### [Task goal]
In the records below, take the line containing "The image size is (1717, 888)." and every line following it, and write them out exactly.

START Material for this exercise

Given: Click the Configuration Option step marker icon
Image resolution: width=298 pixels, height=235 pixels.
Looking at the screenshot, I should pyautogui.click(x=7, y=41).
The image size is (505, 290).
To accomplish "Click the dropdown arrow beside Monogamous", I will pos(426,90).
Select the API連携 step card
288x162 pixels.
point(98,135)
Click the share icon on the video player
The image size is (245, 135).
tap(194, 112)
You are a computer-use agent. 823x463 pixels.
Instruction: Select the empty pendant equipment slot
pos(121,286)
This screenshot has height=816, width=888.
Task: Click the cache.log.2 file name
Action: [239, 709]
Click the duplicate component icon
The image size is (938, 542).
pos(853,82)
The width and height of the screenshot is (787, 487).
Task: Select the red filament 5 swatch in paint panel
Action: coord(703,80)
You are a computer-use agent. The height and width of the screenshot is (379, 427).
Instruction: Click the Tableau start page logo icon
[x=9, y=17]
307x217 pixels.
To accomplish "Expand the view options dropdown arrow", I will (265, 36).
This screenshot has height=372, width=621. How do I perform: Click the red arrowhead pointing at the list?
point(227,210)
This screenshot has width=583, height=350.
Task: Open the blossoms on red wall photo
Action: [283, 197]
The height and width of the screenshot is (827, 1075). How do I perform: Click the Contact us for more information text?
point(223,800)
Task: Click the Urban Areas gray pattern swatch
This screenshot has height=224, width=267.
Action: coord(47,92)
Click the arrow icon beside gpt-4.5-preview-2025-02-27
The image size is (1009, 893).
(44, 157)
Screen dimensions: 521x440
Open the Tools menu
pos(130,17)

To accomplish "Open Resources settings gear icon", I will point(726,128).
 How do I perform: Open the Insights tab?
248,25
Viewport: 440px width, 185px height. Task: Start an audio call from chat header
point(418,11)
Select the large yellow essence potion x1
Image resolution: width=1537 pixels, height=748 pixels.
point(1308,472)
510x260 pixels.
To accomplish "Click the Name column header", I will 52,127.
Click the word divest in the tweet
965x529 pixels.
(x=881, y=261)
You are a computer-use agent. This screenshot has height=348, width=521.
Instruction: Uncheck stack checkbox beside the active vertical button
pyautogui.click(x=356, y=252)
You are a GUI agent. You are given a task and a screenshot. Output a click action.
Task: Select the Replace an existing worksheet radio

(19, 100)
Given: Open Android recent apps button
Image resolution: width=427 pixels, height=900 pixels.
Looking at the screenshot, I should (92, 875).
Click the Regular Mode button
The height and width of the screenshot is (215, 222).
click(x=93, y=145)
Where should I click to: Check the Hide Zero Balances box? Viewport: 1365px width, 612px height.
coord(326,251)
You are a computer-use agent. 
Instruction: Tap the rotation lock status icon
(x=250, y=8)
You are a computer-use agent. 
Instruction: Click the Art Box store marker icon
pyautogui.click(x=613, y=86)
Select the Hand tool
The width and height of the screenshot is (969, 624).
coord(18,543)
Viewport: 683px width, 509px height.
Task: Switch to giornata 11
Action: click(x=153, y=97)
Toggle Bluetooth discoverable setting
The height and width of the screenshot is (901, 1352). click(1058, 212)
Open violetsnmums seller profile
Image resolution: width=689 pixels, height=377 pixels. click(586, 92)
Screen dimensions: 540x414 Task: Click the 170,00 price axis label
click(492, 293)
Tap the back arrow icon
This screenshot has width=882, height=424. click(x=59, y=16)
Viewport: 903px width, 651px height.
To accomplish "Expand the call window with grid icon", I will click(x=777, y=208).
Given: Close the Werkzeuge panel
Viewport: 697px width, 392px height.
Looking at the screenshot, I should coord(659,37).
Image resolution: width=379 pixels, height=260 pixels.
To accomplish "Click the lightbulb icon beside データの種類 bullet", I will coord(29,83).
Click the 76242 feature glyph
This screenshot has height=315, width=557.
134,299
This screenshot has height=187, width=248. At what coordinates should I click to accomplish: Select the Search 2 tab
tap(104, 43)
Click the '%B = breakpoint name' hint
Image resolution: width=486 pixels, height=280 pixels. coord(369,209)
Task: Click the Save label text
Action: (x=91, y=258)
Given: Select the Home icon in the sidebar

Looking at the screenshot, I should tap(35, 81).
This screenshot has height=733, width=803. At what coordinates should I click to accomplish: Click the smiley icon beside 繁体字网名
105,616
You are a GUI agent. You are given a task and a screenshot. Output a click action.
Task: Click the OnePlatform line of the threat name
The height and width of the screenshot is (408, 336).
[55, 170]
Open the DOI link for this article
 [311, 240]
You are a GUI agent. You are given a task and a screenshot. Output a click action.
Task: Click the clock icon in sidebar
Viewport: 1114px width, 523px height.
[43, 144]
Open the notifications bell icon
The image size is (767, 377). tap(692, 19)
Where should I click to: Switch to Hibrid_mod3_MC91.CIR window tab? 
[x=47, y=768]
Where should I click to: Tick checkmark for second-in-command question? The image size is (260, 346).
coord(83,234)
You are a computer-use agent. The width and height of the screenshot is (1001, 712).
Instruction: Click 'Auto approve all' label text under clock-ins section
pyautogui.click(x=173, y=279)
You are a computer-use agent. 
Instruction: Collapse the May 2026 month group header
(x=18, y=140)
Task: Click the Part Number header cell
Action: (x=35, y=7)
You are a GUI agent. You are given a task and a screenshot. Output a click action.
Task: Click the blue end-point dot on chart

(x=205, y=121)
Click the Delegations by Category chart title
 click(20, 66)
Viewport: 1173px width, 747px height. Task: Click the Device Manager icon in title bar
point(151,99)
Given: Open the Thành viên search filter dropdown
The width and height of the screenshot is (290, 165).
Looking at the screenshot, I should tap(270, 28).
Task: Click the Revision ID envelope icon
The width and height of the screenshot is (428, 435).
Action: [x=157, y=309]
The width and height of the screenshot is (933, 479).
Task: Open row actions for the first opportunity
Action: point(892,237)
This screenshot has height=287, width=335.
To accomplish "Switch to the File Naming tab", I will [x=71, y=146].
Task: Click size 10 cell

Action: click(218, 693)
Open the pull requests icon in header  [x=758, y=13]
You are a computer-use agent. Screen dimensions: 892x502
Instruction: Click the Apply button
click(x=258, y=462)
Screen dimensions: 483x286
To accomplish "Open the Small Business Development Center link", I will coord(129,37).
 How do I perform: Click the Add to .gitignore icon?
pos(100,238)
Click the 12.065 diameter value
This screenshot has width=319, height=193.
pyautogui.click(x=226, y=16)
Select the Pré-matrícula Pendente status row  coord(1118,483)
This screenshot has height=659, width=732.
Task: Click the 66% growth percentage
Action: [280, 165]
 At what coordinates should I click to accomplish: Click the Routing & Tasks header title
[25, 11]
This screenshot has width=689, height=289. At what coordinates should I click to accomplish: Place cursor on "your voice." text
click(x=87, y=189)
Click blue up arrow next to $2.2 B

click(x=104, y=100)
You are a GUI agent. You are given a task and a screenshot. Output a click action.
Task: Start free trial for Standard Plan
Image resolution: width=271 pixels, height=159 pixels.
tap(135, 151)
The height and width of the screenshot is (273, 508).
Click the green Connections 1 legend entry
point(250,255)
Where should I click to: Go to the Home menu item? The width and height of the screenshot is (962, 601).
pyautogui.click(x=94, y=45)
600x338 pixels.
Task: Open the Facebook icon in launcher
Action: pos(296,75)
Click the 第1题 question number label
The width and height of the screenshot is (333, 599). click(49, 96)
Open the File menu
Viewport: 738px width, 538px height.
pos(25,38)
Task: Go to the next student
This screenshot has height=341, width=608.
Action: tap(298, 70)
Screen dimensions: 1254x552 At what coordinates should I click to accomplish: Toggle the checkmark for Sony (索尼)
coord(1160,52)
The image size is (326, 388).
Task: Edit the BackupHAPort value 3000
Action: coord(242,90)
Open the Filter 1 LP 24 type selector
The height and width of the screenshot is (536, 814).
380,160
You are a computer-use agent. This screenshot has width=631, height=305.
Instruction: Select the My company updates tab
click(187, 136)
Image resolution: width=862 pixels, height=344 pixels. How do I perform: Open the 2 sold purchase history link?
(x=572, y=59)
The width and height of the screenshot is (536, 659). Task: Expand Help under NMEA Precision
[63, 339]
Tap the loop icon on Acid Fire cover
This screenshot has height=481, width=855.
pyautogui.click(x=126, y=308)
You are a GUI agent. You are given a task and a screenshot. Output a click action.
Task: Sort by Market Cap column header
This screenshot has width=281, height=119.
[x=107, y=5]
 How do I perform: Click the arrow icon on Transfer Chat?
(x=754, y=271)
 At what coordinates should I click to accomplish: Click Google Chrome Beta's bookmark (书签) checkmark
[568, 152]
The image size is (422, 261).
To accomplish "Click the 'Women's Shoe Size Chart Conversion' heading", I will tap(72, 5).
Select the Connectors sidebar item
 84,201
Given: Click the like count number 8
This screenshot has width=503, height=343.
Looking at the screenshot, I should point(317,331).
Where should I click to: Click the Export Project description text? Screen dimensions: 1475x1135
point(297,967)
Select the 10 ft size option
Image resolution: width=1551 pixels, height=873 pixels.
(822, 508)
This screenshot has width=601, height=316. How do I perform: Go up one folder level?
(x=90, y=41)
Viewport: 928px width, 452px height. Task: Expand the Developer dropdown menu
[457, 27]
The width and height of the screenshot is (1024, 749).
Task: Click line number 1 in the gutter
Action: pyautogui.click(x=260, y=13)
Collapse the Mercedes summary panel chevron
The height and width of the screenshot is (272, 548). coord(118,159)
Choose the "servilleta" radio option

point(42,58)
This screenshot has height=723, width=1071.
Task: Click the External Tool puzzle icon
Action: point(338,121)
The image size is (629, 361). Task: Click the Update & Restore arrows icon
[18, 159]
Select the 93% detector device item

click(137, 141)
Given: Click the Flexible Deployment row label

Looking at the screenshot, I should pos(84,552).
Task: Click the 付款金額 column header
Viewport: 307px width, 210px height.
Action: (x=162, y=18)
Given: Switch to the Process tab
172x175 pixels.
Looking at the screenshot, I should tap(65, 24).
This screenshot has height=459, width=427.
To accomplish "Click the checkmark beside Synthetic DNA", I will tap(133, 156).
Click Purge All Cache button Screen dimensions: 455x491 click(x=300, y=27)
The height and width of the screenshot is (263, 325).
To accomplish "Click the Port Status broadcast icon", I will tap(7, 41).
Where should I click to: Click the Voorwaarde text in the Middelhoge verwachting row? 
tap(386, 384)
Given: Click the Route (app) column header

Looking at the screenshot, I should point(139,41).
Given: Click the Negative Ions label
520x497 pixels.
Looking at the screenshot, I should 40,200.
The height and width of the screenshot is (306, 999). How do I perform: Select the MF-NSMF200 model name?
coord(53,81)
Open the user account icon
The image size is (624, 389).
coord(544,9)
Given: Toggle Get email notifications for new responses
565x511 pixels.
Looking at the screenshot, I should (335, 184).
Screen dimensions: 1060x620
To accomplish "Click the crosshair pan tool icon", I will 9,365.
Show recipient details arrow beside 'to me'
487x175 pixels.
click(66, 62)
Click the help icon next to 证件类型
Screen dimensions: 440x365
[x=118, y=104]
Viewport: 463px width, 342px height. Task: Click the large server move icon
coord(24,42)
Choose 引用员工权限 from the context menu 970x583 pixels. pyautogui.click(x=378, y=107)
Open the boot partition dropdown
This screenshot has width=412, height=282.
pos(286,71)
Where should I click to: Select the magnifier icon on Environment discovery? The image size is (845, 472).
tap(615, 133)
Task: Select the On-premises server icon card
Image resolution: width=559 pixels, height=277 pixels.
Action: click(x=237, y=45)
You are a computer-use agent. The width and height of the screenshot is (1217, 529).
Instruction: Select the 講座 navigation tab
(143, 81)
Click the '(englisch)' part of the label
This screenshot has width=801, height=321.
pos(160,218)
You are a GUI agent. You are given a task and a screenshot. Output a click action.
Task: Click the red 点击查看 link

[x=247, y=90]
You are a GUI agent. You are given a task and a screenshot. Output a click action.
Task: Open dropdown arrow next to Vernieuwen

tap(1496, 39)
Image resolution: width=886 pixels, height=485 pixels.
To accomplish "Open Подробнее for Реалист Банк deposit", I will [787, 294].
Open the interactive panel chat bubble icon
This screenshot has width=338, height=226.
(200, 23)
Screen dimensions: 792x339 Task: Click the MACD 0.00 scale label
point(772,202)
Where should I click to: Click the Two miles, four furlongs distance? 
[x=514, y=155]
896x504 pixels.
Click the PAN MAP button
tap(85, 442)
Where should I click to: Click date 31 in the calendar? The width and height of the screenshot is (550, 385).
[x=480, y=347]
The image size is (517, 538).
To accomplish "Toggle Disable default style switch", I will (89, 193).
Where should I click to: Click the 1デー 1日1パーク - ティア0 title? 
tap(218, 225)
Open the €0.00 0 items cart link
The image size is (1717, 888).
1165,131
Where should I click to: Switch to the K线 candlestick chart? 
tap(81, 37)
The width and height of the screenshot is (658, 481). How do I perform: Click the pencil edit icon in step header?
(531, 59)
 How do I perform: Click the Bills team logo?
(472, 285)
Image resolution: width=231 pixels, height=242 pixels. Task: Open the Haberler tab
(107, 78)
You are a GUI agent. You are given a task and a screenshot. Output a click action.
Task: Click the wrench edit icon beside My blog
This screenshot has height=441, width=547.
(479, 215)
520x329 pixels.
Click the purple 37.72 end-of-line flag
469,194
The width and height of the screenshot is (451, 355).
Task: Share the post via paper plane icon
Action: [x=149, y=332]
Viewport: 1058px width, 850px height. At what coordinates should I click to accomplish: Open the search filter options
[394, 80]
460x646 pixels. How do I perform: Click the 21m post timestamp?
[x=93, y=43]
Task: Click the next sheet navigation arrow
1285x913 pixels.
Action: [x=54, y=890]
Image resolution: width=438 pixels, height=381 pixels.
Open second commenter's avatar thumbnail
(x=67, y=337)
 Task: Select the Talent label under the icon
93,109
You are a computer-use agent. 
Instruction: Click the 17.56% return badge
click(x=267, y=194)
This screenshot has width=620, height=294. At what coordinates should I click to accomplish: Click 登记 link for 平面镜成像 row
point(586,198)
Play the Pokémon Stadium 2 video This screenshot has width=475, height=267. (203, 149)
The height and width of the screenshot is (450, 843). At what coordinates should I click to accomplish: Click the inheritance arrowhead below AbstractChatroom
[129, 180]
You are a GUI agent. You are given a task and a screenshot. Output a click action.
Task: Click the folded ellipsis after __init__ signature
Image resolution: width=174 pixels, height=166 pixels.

END Material for this exercise

### [Output]
The image size is (1717, 888).
1165,131
Where should I click to: Switch to the K线 candlestick chart? 
tap(81, 37)
The width and height of the screenshot is (658, 481). How do I perform: Click the pencil edit icon in step header?
(531, 59)
 How do I perform: Click the Bills team logo?
(472, 285)
Image resolution: width=231 pixels, height=242 pixels. Task: Open the Haberler tab
(107, 78)
You are a GUI agent. You are given a task and a screenshot. Output a click action.
Task: Click the wrench edit icon beside My blog
This screenshot has height=441, width=547.
(479, 215)
520x329 pixels.
Click the purple 37.72 end-of-line flag
469,194
The width and height of the screenshot is (451, 355).
Task: Share the post via paper plane icon
Action: [x=149, y=332]
Viewport: 1058px width, 850px height. At what coordinates should I click to accomplish: Open the search filter options
[394, 80]
460x646 pixels. How do I perform: Click the 21m post timestamp?
[x=93, y=43]
Task: Click the next sheet navigation arrow
1285x913 pixels.
Action: [x=54, y=890]
Image resolution: width=438 pixels, height=381 pixels.
Open second commenter's avatar thumbnail
(x=67, y=337)
 Task: Select the Talent label under the icon
93,109
You are a computer-use agent. 
Instruction: Click the 17.56% return badge
click(x=267, y=194)
This screenshot has width=620, height=294. At what coordinates should I click to accomplish: Click 登记 link for 平面镜成像 row
point(586,198)
Play the Pokémon Stadium 2 video This screenshot has width=475, height=267. (203, 149)
The height and width of the screenshot is (450, 843). At what coordinates should I click to accomplish: Click the inheritance arrowhead below AbstractChatroom
[129, 180]
You are a GUI agent. You are given a task and a screenshot. Output a click action.
Task: Click the folded ellipsis after __init__ signature
Image resolution: width=174 pixels, height=166 pixels.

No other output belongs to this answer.